#### Supplied passage:
The kettles are built on top of cement fireboxes, where local hardwoods are burned to provide direct heat to the kettles – Not something you see today in modern distilleries. That explains the piles of chopped wood nearby, and the constant smoky smell. After distillation and filtering, the rum is sampled and adjusted for strength. River Antoine white rum comes in two varieties, a strong 69% (138 proof) version and the powerful 75% (150 proof) variant. I understand that their 75% rum has so much alcohol in it that it is considered a flammable substance and hence cannot be transported by airplane. River Antoine Estates also produces a wide variety of rum punches, depending on what fruit is ripe on the island at the time of making. The bottling and storage room is once again, plain and simple. Three staff members take rum from previously filled large water coolers and fill each bottle by hand, label them, and complete the process with the help of a small capping machine.
To complete our tour, we sampled the 69% and 75% white rums. While the smell, especially of the 69% rum was quite funky and inviting, they were a bit too strong, with a fiery after-burn, for my taste. I imagine serious rum enthusiasts would appreciate the ‘high-ester’ rums more than I do. That said, I did purchase a bottle of their Passionfruit flavoured rum which I drank with friends when I got home. I have to say it was very enjoyable, with a bit of a funky ‘sweet and sour’ vibe going on – yum.
Wow – What a unique experience! Their whole process is just incredible. I’ve been to many rum distilleries throughout the Caribbean over the years, yet, I have never seen an operation that pretty much hasn’t changed in over 200 years! I suspect it would be tough to find this type of facility anywhere else in the world. Starting in 1785, River Antoine Estate is still making small batch rums the old-fashioned way – A must-visit on your next trip to Grenada.
If you’re interested in reading more about the Caribbean’s golden elixir, then check out our Caribbean Rum page as well as our Grenada Rum page, which includes a list of Tour Operators who will help you sample what Grenanda has to offer!
From there, we traveled about 15 minutes further north, for the literal “high-light” of the trip!
The Welcome Stone
With the help of some friendly locals pointing the way, we eventually found the road that would take us up to the Telecom tower area which we had heard offers spectacular views of Grenada. The final stretch of road to reach the peak was absolutely wild – It must have been on a 60° angle, so our little rental car was straining to make it up the hill. At the dead-end at the top of the road, we came to the realization that there is really only room for a single vehicle in the tiny parking area off to the side of the road – Regardless, that didn’t stop three of us from ‘finding a way’ to get our cars off the road. Anyways… We were about to discover that the Welcome Stone is well worth all the parking drama.

#### Given exercise:
In the travel passage, why can't River Antoine's 75% rum be carried on an airplane? Answer in one to three sentences.

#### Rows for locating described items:
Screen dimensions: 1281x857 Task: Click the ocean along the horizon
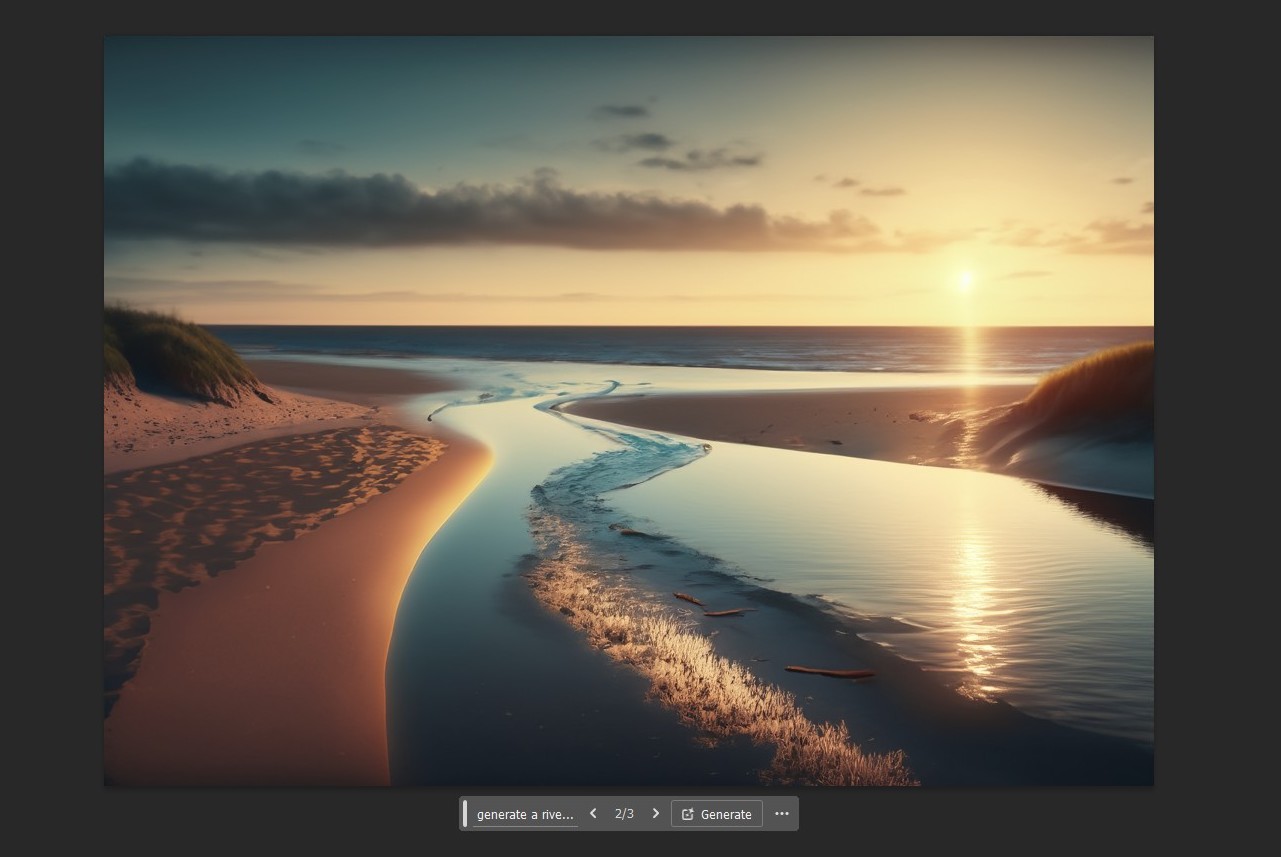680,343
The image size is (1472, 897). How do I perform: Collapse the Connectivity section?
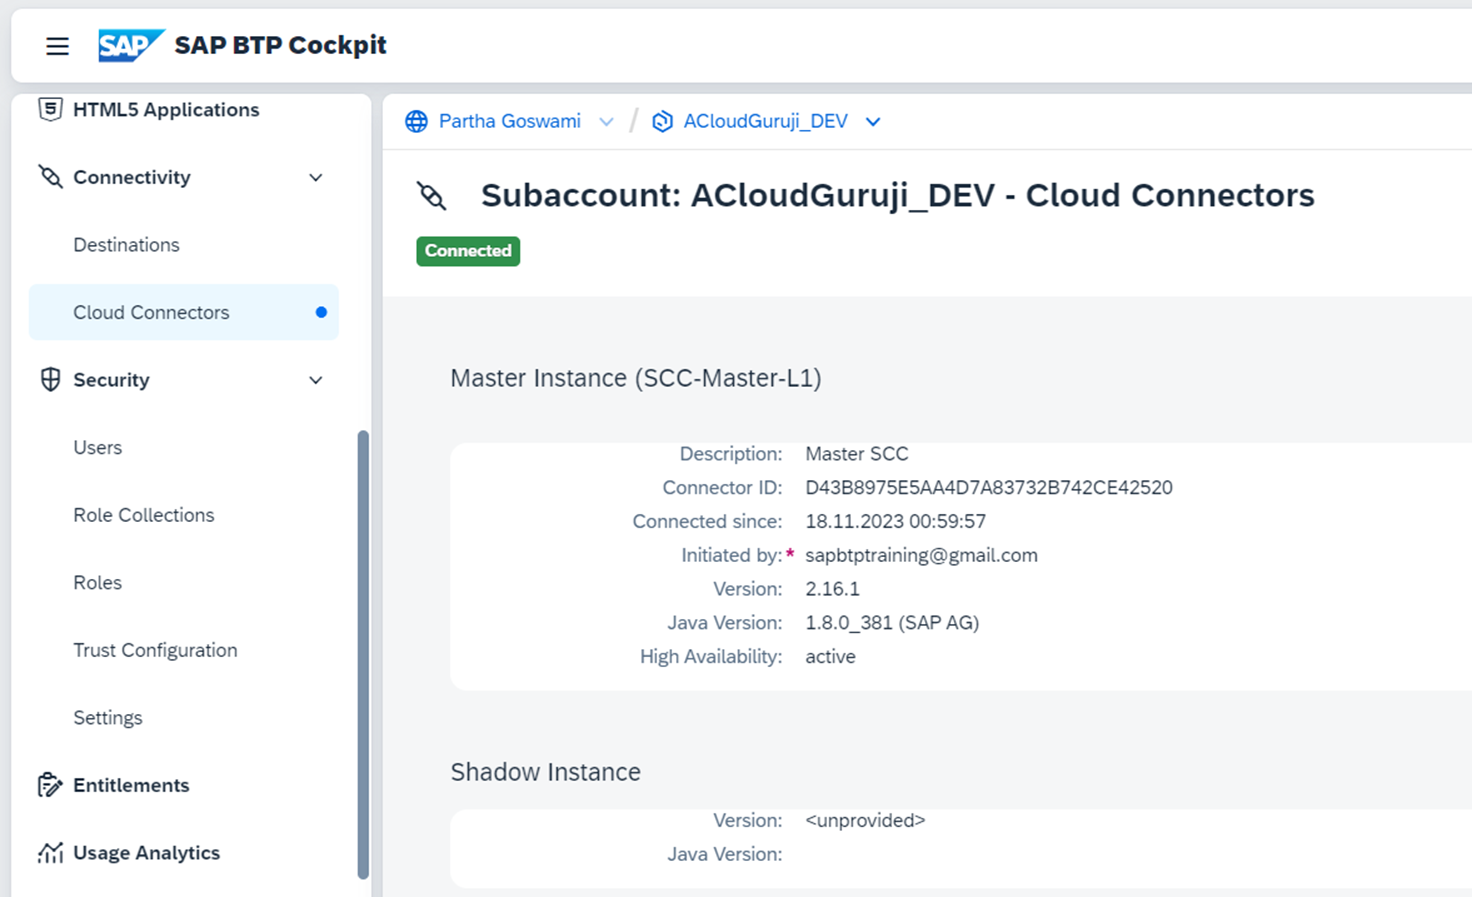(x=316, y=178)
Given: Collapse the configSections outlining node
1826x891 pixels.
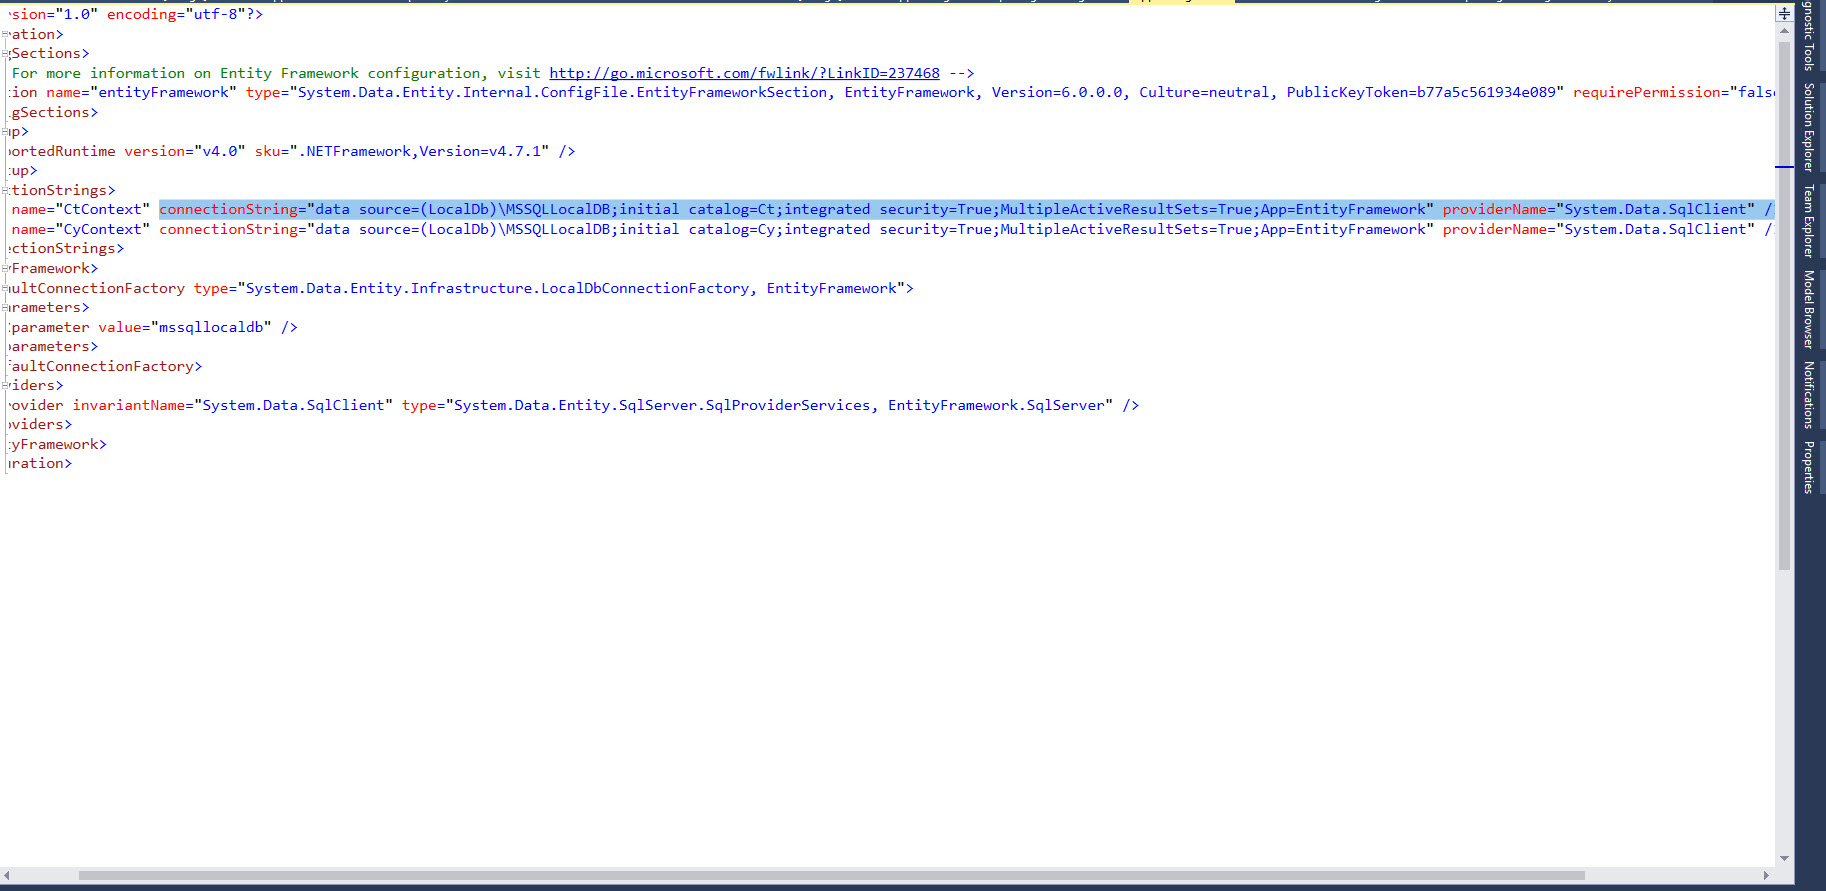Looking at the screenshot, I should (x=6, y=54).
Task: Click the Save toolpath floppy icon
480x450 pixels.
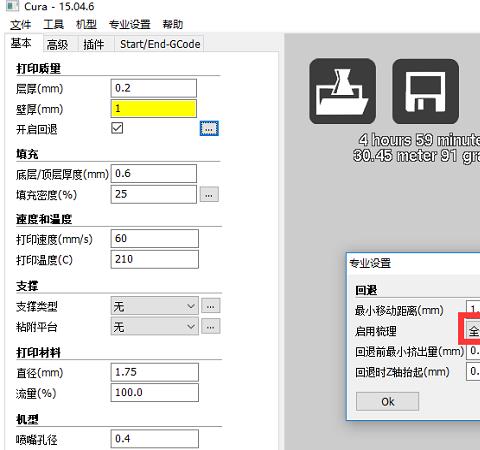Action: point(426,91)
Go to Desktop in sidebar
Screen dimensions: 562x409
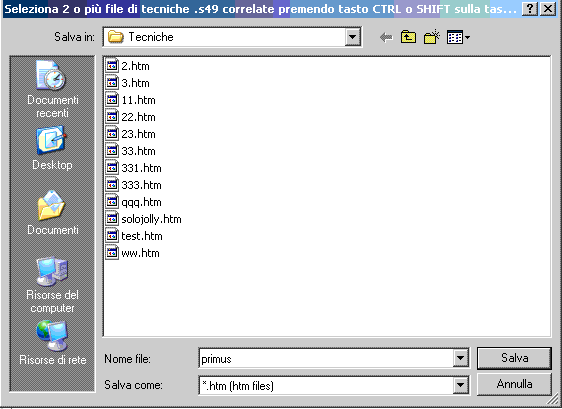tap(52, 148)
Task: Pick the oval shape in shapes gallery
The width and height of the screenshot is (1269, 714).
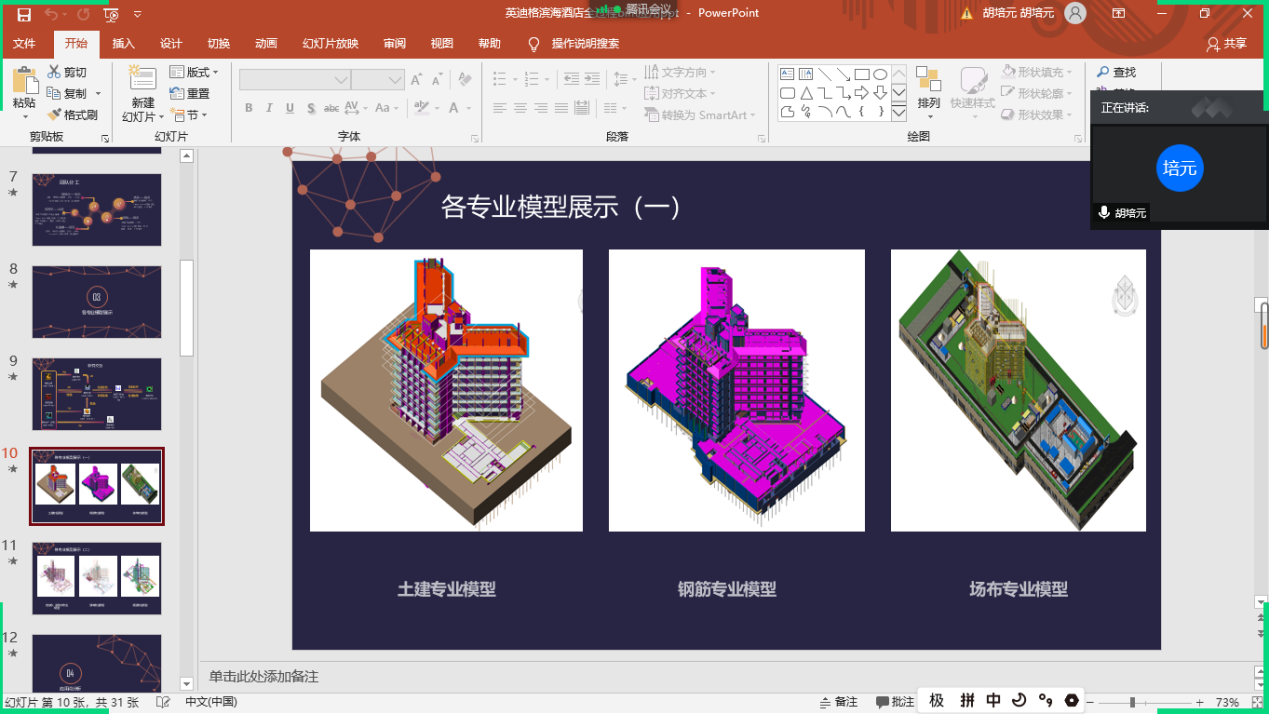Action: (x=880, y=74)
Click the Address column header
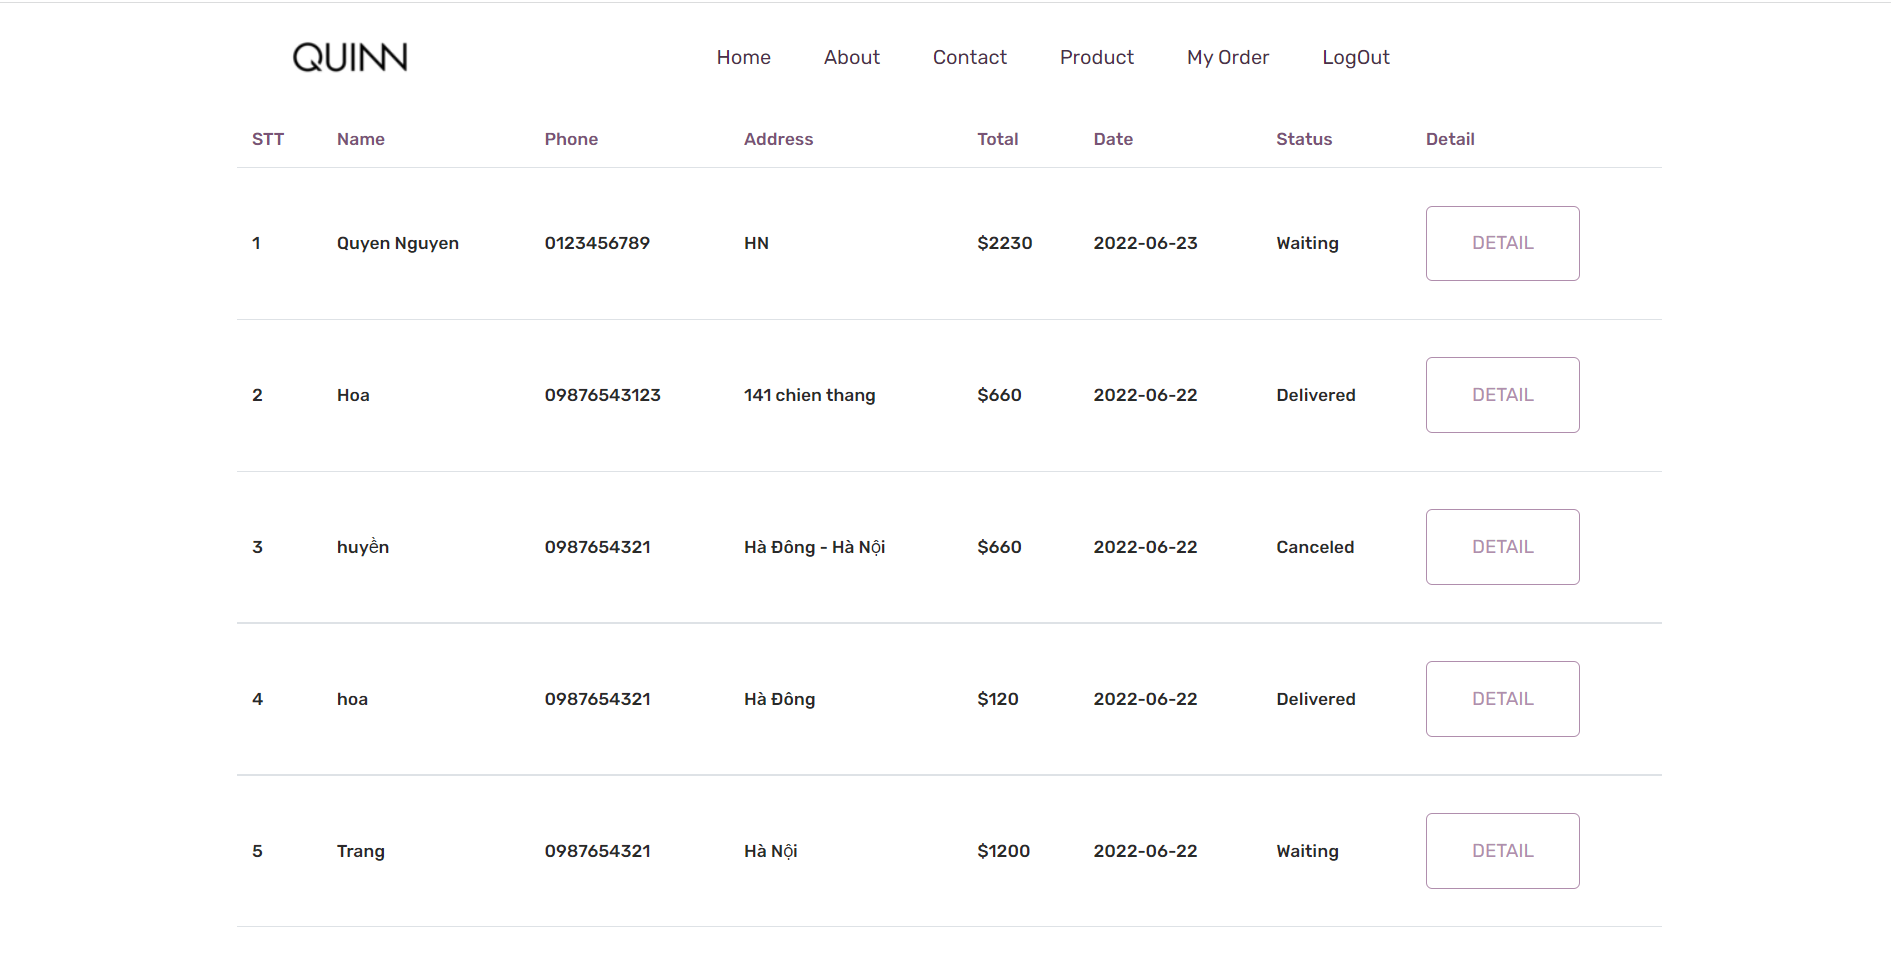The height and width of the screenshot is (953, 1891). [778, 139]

#### Result:
The rum contains so much alcohol that it is considered a flammable substance. Because of that, it cannot be transported by airplane.